Requirement >> Set each entry down verbatim, omitting images.

Records provided >>
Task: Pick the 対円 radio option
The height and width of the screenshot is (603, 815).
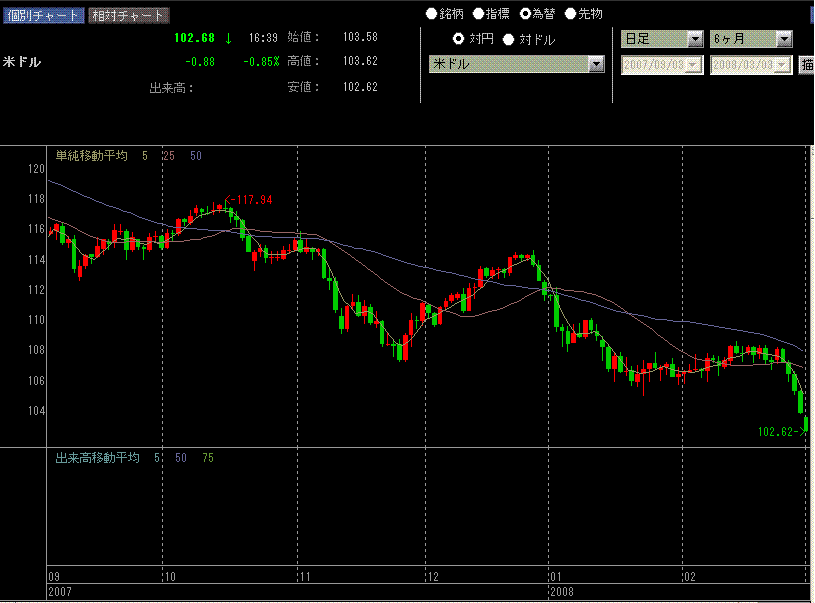Action: (x=459, y=39)
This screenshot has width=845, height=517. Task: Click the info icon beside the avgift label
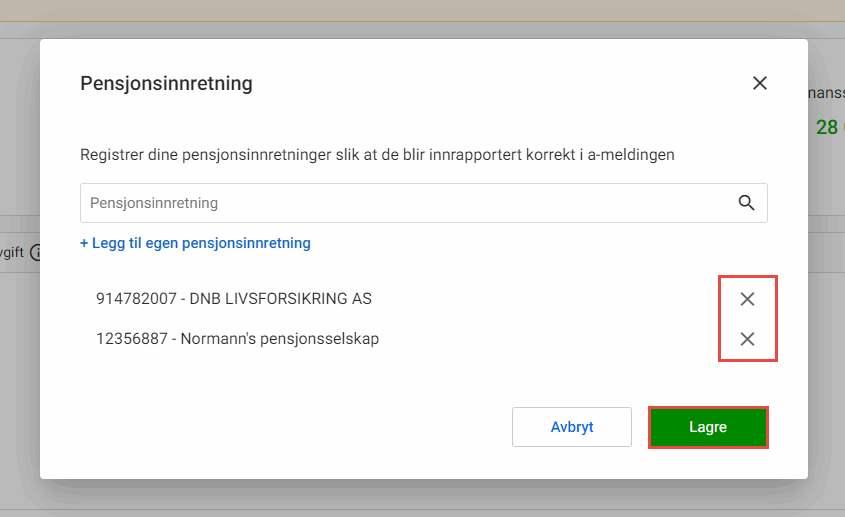click(35, 253)
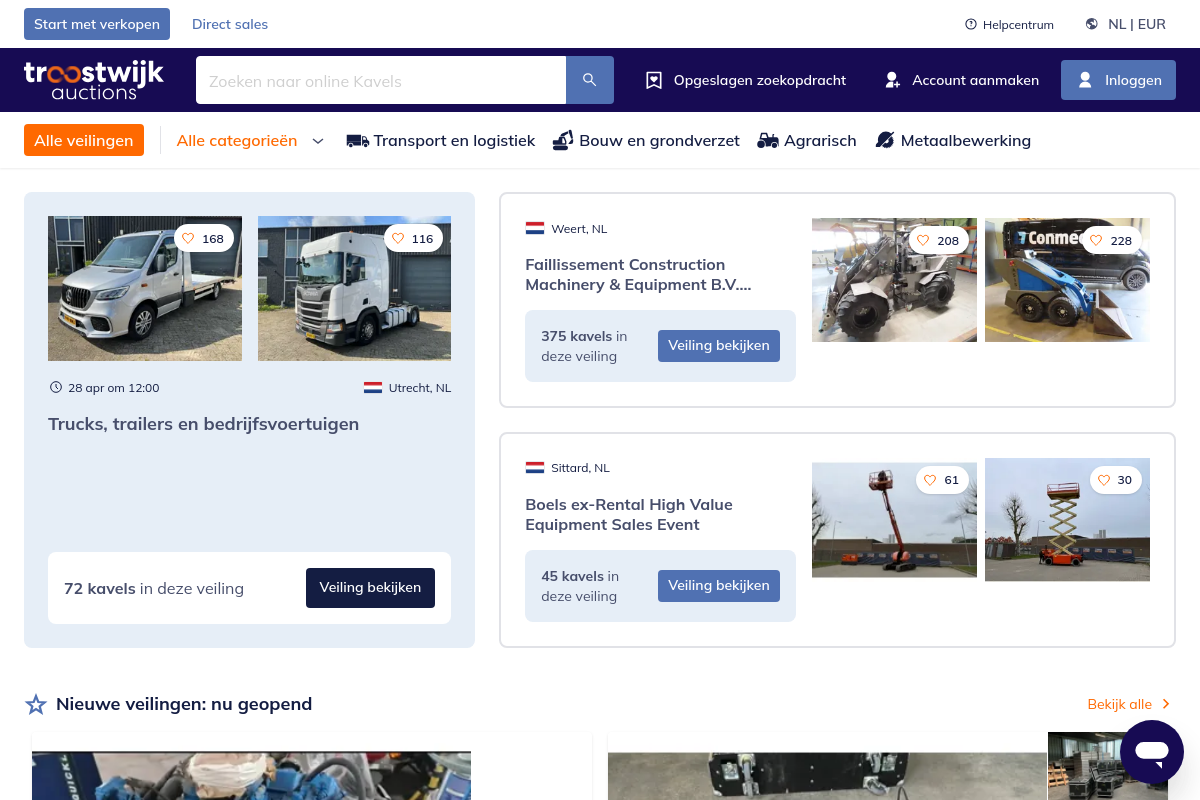The height and width of the screenshot is (800, 1200).
Task: Open the Helpcentrum help icon
Action: pos(970,24)
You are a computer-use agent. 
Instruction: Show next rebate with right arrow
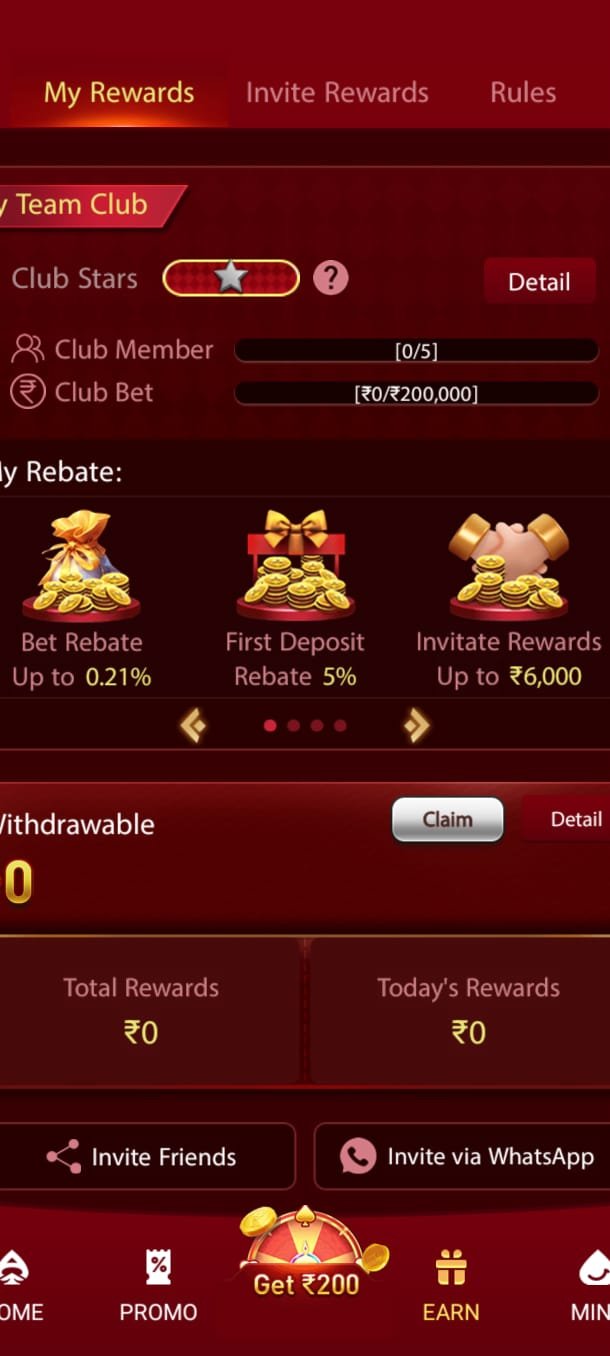tap(417, 725)
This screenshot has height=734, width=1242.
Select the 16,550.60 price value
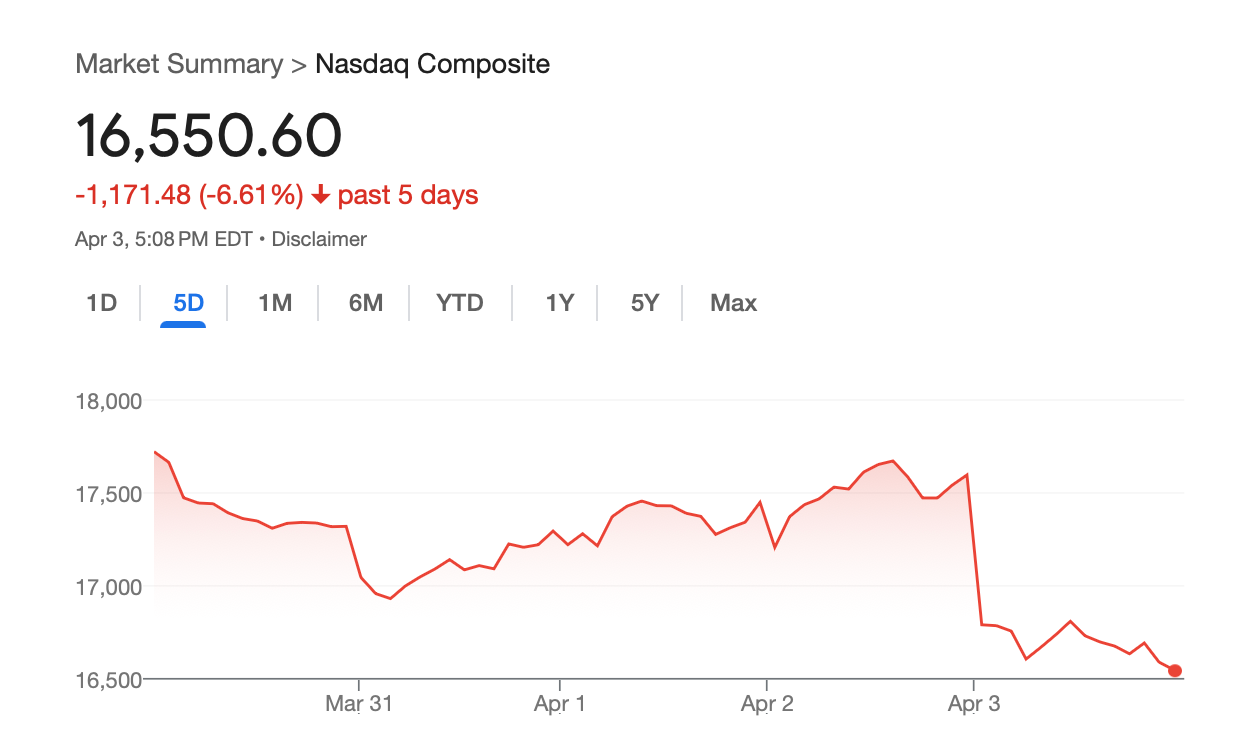[x=208, y=135]
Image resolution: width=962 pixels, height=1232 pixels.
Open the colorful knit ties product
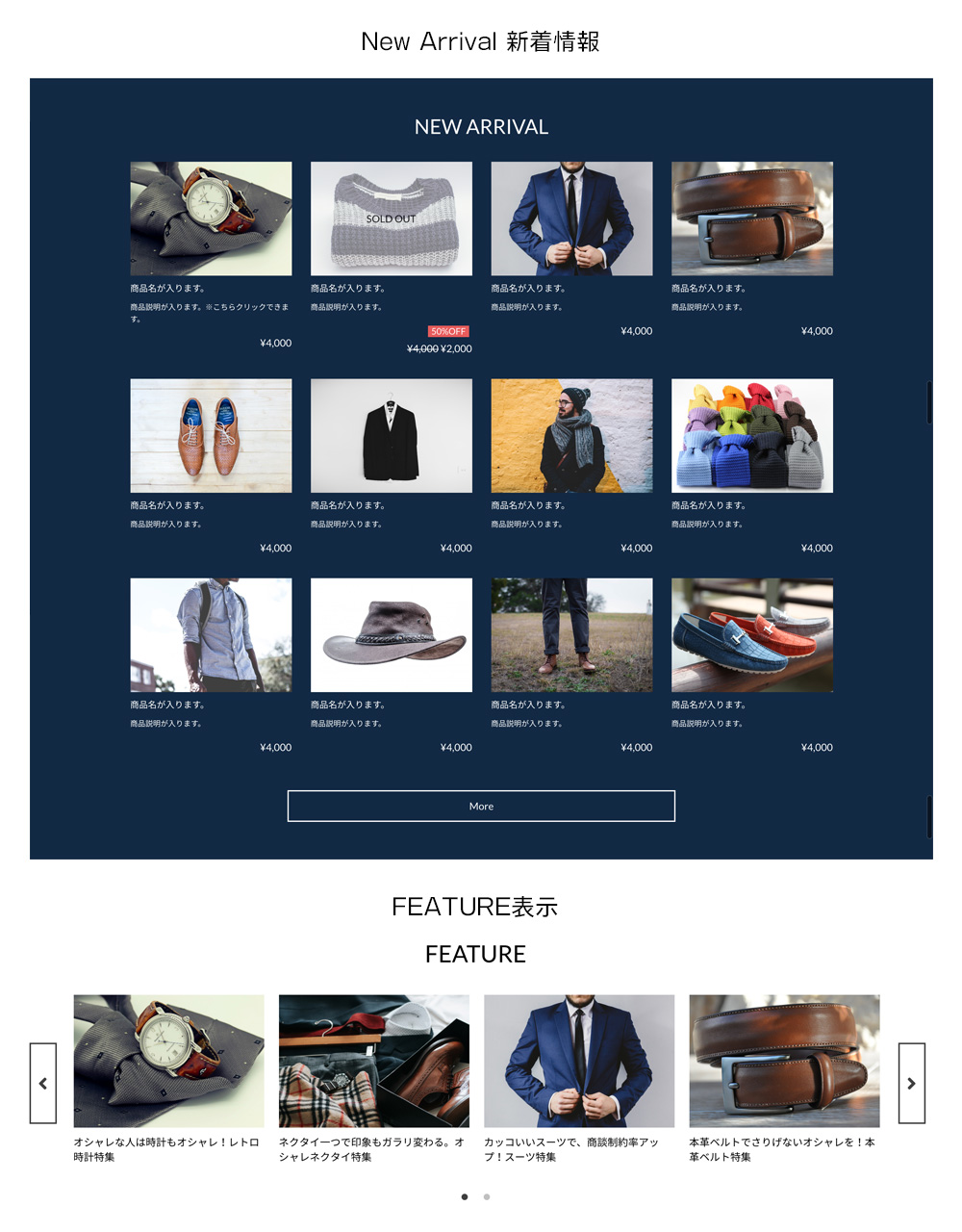(752, 435)
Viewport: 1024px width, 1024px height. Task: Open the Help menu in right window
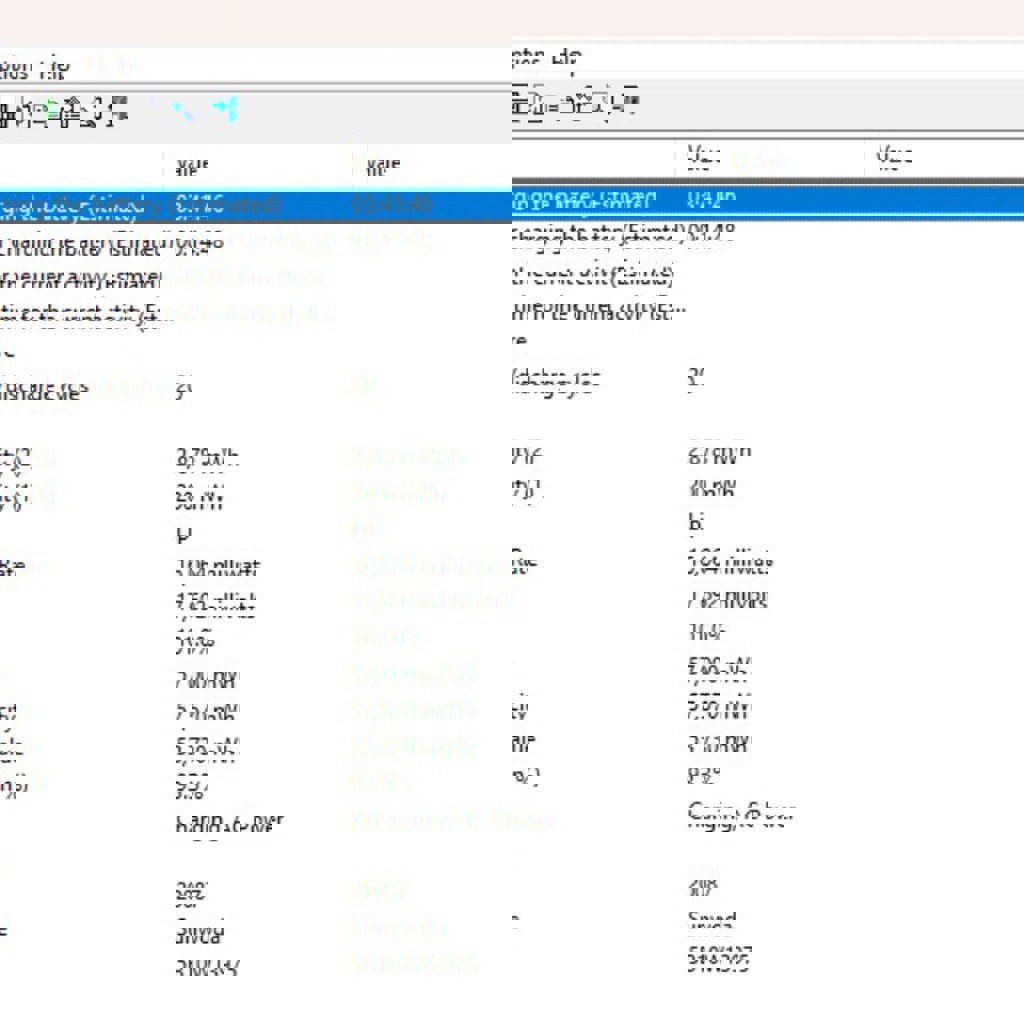pyautogui.click(x=570, y=58)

Expected output >>
Task: Pick the 対円 radio option
The height and width of the screenshot is (603, 815).
Action: (x=459, y=39)
This screenshot has width=845, height=517. Task: Click the info icon beside the avgift label
click(35, 253)
The height and width of the screenshot is (800, 1200).
Task: Open the Helpcentrum help icon
Action: pos(970,24)
You are a computer-use agent. 
Instruction: Show next rebate with right arrow
tap(417, 725)
This screenshot has height=734, width=1242.
Select the 16,550.60 price value
[x=208, y=135]
Image resolution: width=962 pixels, height=1232 pixels.
Open the colorful knit ties product
(752, 435)
Viewport: 1024px width, 1024px height. Task: Open the Help menu in right window
pyautogui.click(x=570, y=58)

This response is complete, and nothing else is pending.